** DATA UNDER STUDY follows **

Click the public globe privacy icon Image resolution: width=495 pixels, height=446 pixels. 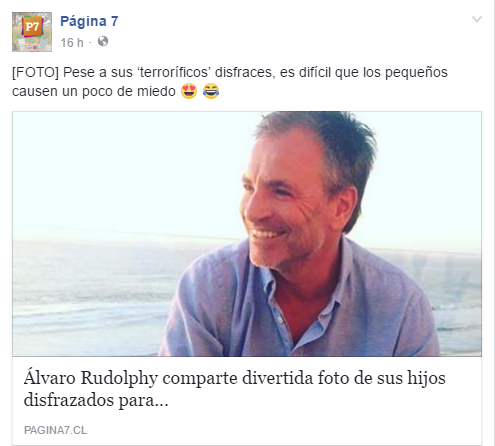pos(103,41)
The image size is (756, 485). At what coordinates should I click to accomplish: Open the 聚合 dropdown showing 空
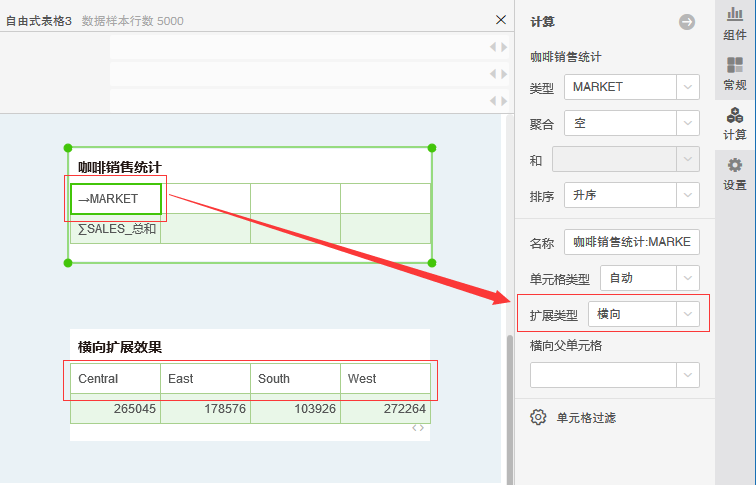(x=687, y=123)
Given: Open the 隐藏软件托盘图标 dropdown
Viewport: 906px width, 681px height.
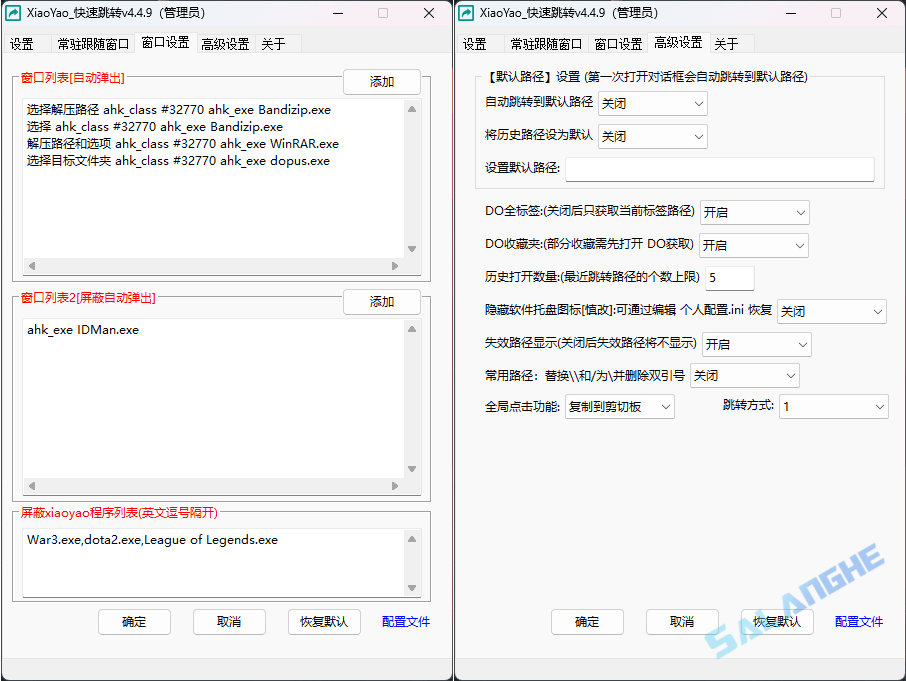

** End of DATA UNDER STUDY **

Exactly repeat every line from the line that includes "The image size" to the end of the listing, and nothing else, leaving pictures out.

The image size is (756, 485). At what coordinates should I click to accomplish: Open the 聚合 dropdown showing 空
(x=687, y=123)
Given: Open the 隐藏软件托盘图标 dropdown
Viewport: 906px width, 681px height.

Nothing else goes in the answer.